Neuronal Intestinal Dysplasia (NID)
Facts on the Condition
General description including
types, causes, prevalence, signs and symptoms
Childhood constipation may be due to either difficulty evacuating bowel
motions, with faeces held up in the rectum for long periods, or due to
slowed movement through the entire large bowel (colon). This second type
of abnormality is termed “slow transit constipation”. Some
of these children with slow transit constipation also have an abnormality
of the nerves supplying the bowel, which is termed “Neuronal Intestinal
Dysplasia” or “NID”. This tends to respond poorly to
standard treatment.
Prevalence
Research reveals to date that one in 3000
infants and adults, of any gender, are diagnosed with NID. The condition
has a genetic predisposition.
Signs and Symptoms
NID can affect young infants from birth, resulting
in delay of the first stool (black meconium). Symptoms include constipation,
nausea, bloating
of the stomach, lack of appetite, bad breath and abnormal sleeping patterns.
The child can develop faecal soiling which can interfere with parenting
and infants’ welfare. Pressure from the full bowel can also cause
incontinence of the bladder, often causing a confusing initial diagnosis
of the condition.
Treatments, including role of specialists,
effects of treatments, use of devices, daily routines
NID is a chronic condition for which there is currently no cure. Patients
diagnosed with this condition may undergo various treatments to assist
in making their lives more comfortable. Laxatives may offer temporary
relief for some of the children, however their effectiveness can be limited.
Dietary manipulation is usually ineffective. High fibre may contribute
to a worsening of symptoms for these children. Other treatments include
nasogastric washouts, high doses of laxatives, and enemas. Surgery may
be offered when standard medical therapies have failed.
Chait Button (Appendicostomy)
An appendicostomy (stoma) is a small opening
in the abdomen wall, which leads to the caecum (large bowel).
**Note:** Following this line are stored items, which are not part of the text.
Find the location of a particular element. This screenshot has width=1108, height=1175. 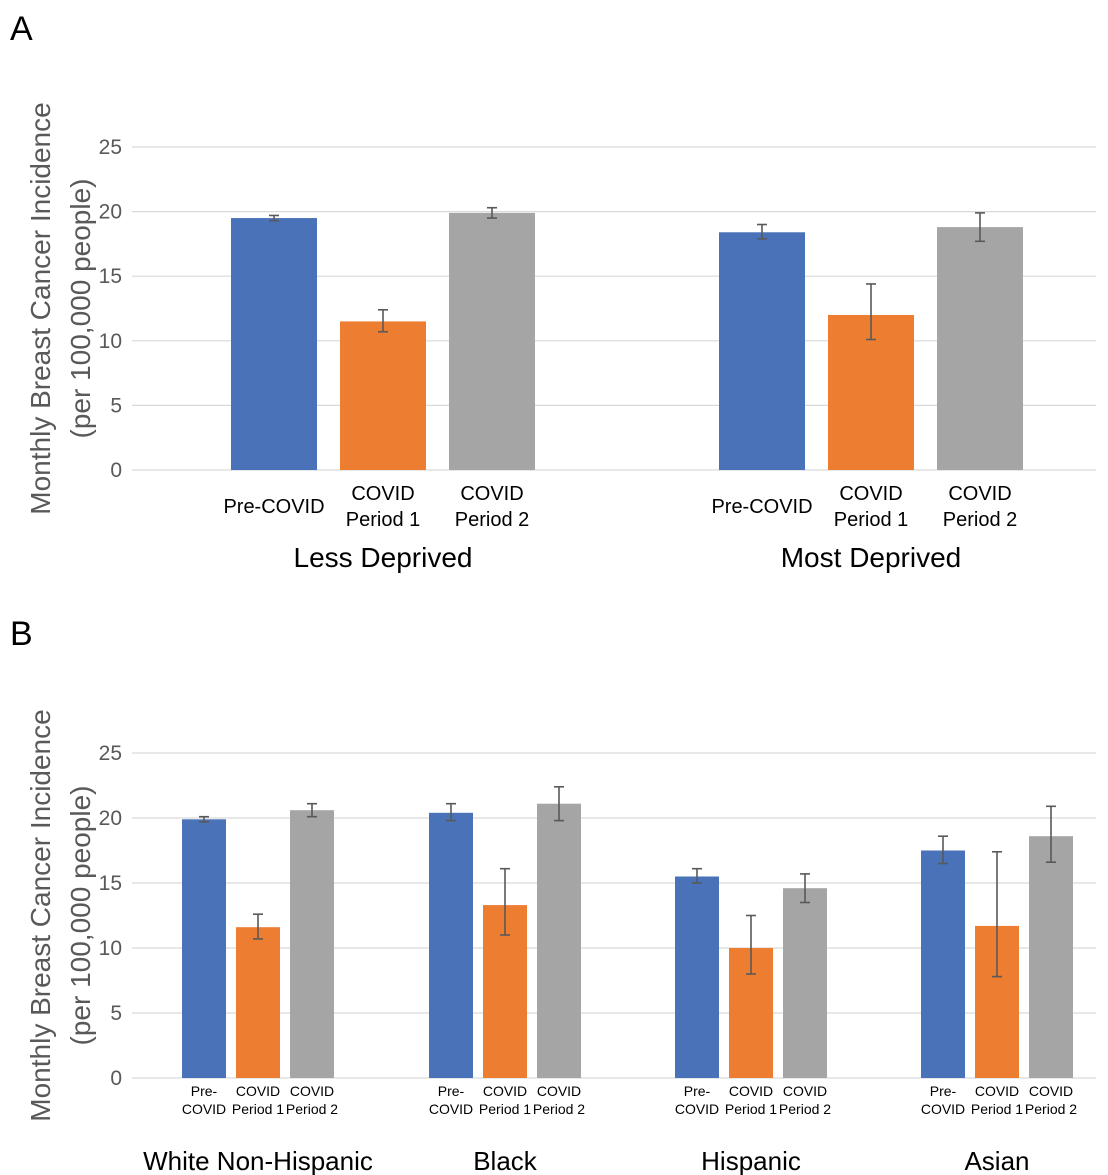

panel-letter: B is located at coordinates (22, 634).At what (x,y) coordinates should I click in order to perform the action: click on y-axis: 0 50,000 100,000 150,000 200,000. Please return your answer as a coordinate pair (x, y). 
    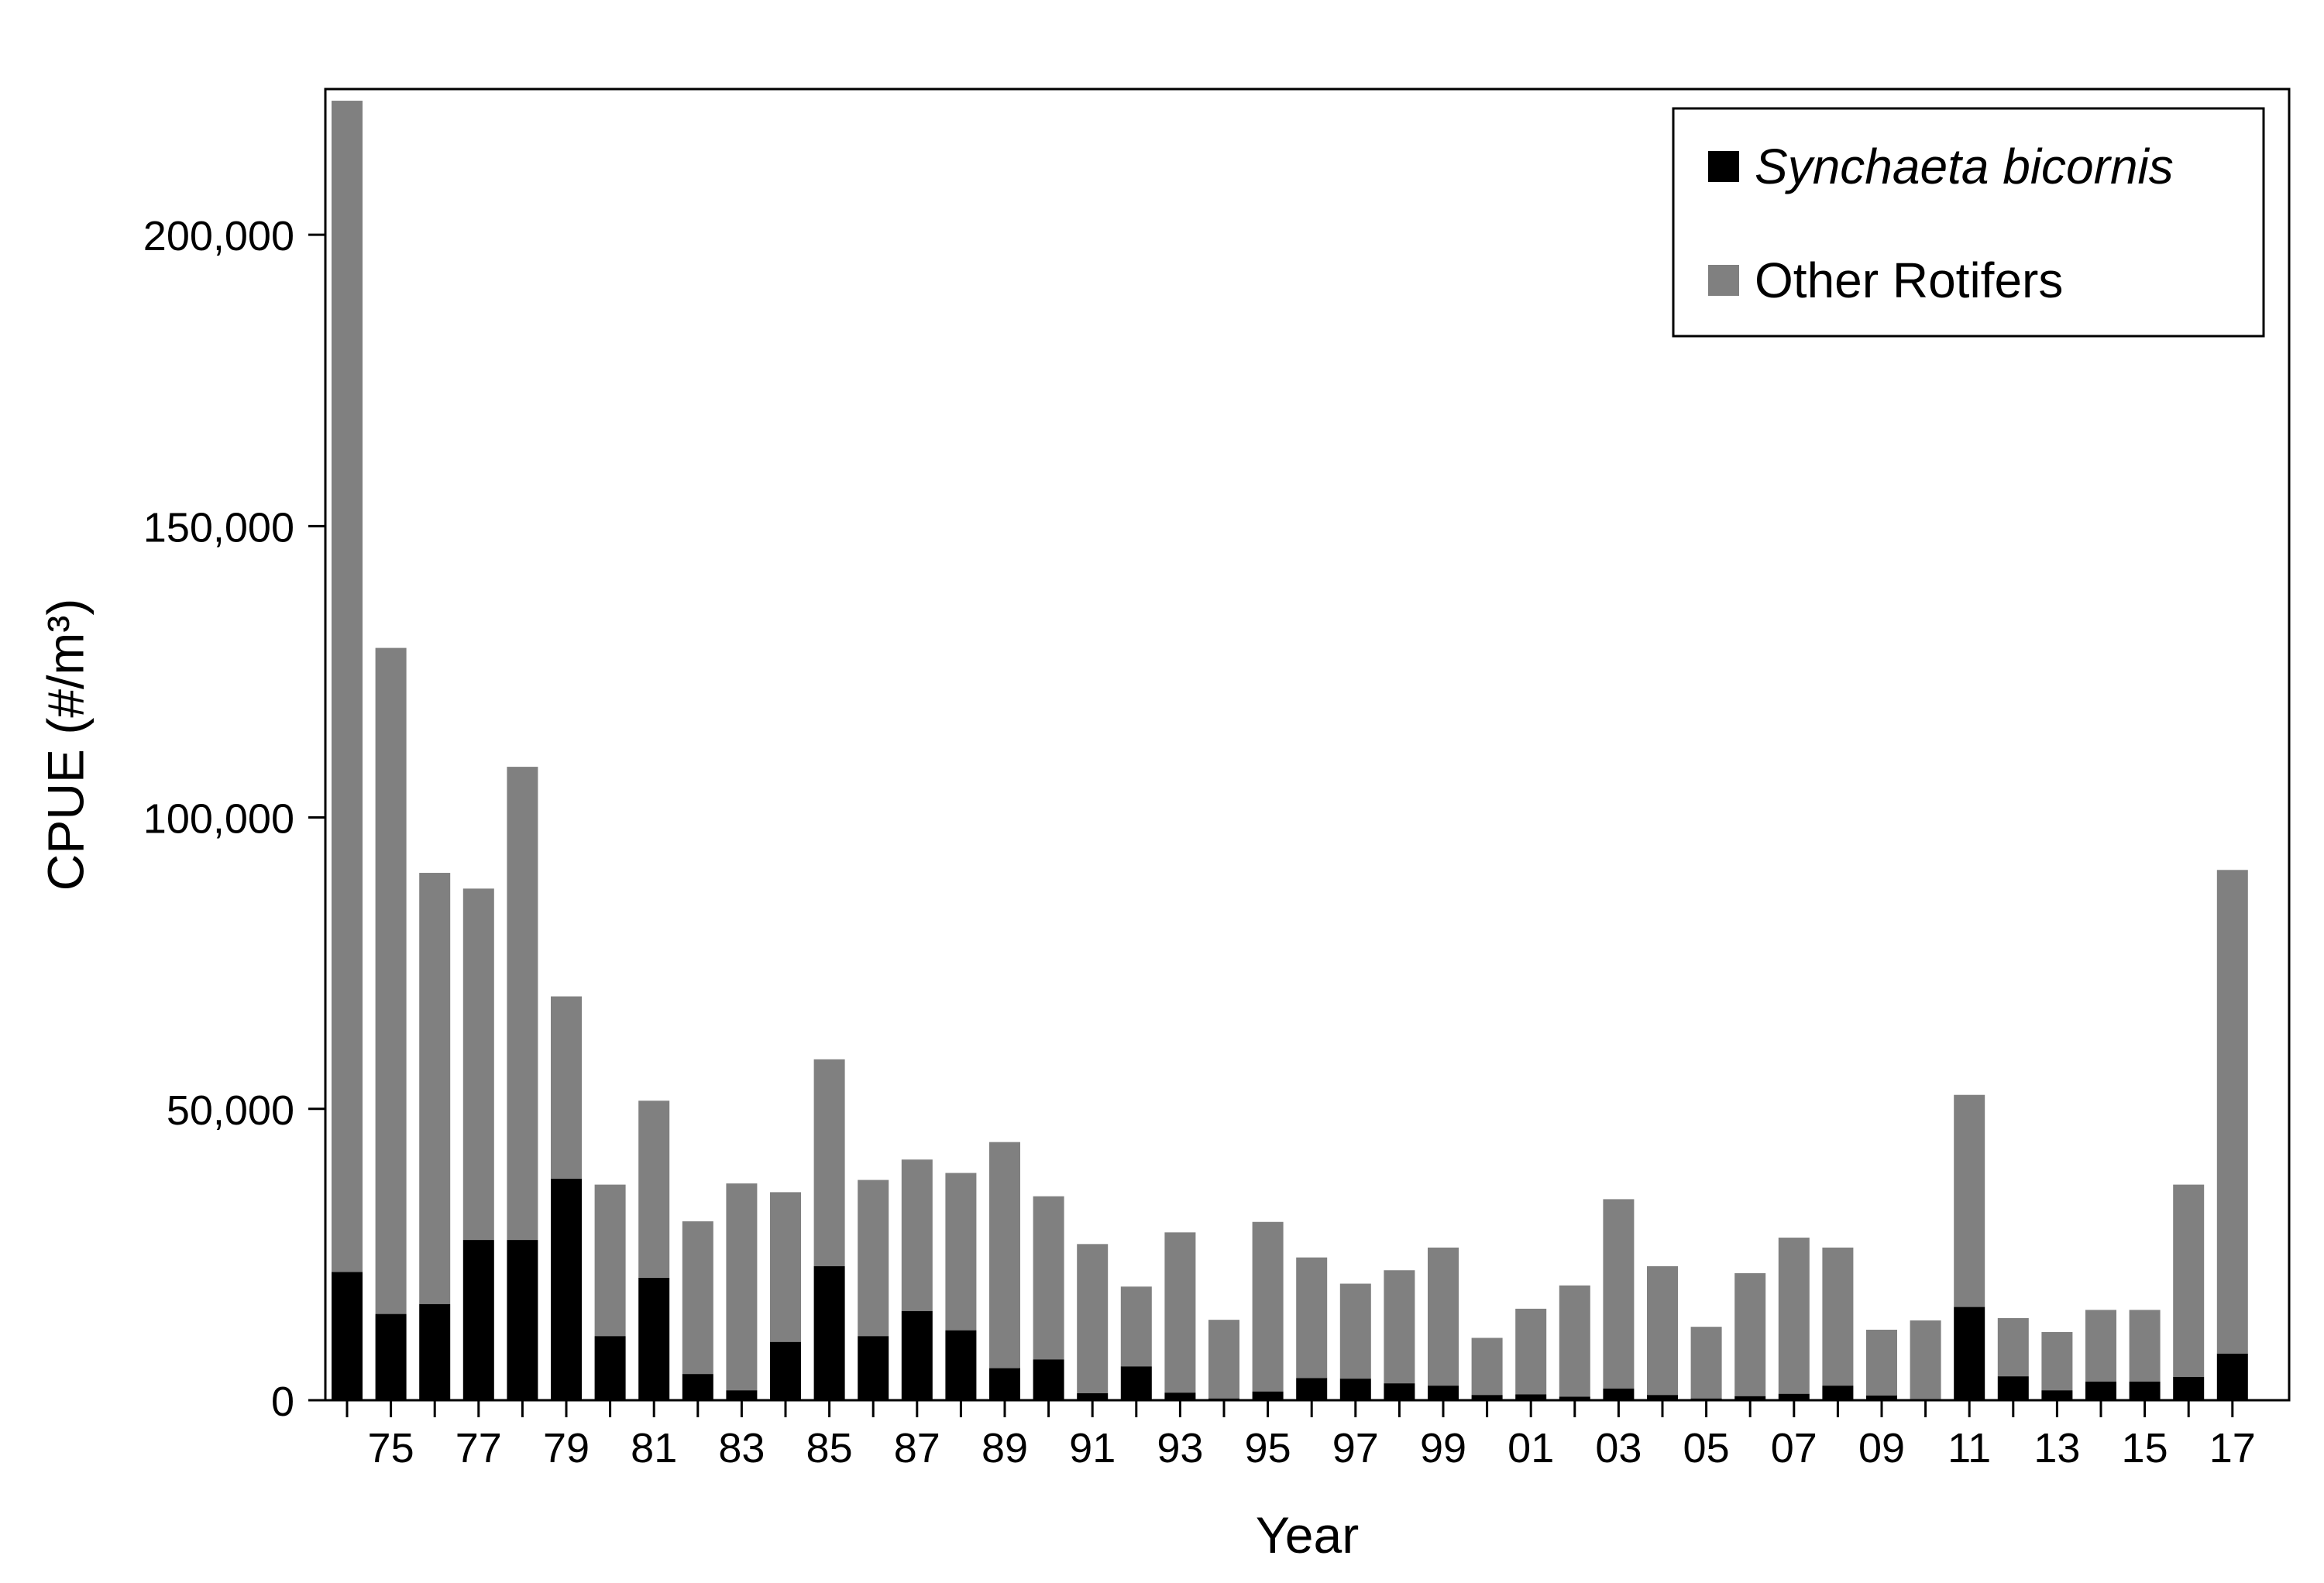
    Looking at the image, I should click on (234, 819).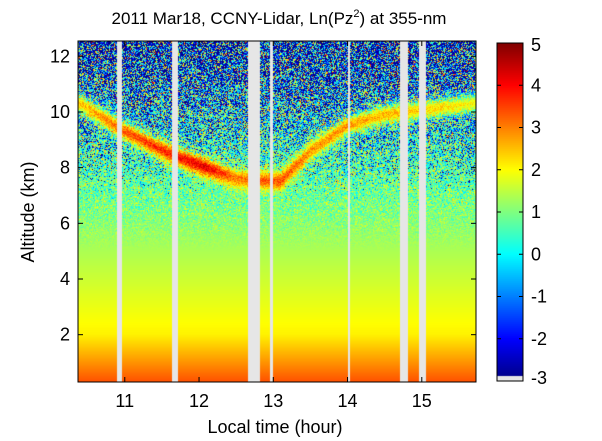 Image resolution: width=602 pixels, height=441 pixels. Describe the element at coordinates (539, 297) in the screenshot. I see `colorbar-tick-label: -1` at that location.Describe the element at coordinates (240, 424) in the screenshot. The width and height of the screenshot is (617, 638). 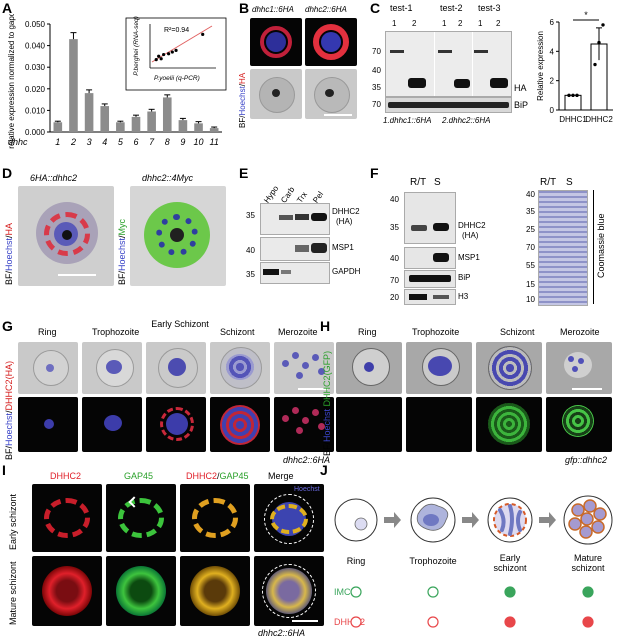
I see `panel-g-image-schizont-fluor` at that location.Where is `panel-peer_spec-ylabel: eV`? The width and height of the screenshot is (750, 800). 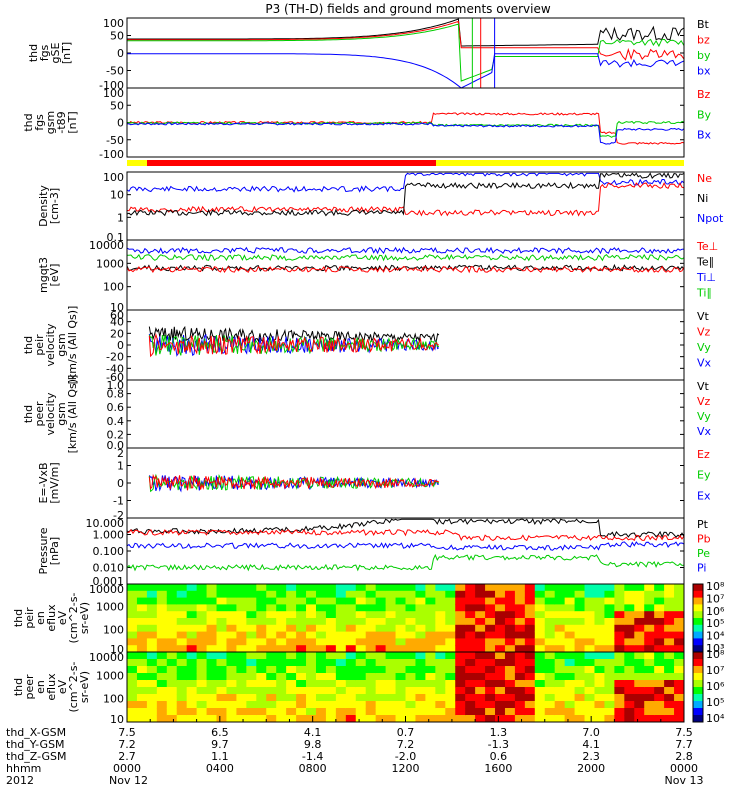
panel-peer_spec-ylabel: eV is located at coordinates (62, 686).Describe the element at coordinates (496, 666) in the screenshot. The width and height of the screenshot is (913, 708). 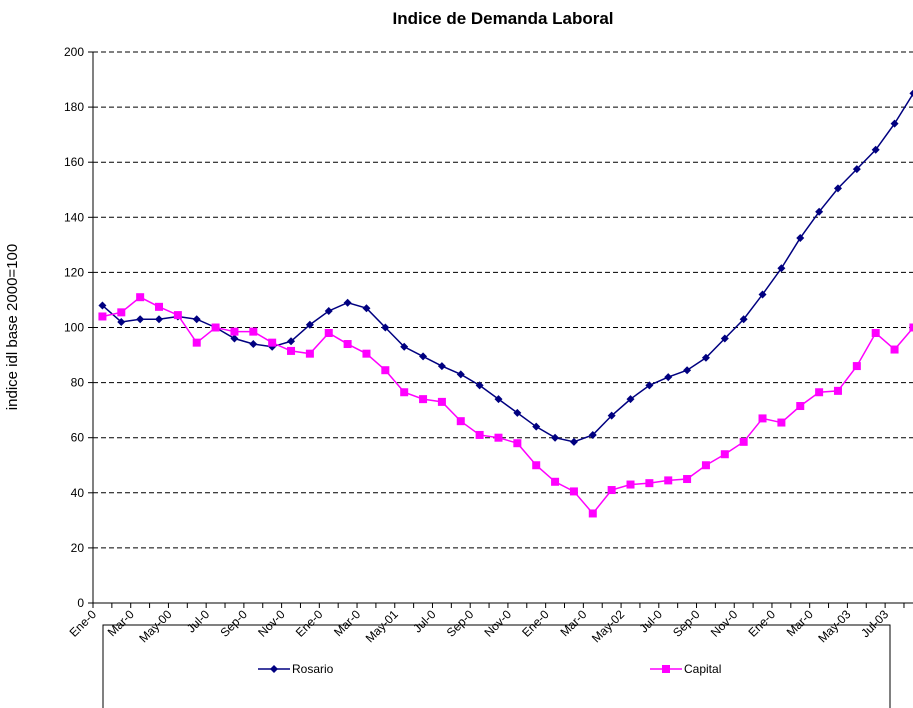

A tube
is usually inserted through
the appendicostomy (Chait button) with a small port which is covered
by a cap. The child’s colon can then be directly accessed for bowel
washouts two to three times a week. This form of treatment allows families
to give the washouts at home, reducing stress and keeping hospital visits
to a minimum.
Interferential Therapy
Interferential therapy is painless electrical
stimulation performed by a physiotherapist. It stimulates the nerve
supply of the bowel,
and may
assist in the reduction of constipation and incontinence. This treatment
is typically performed three times per week for a four-week period.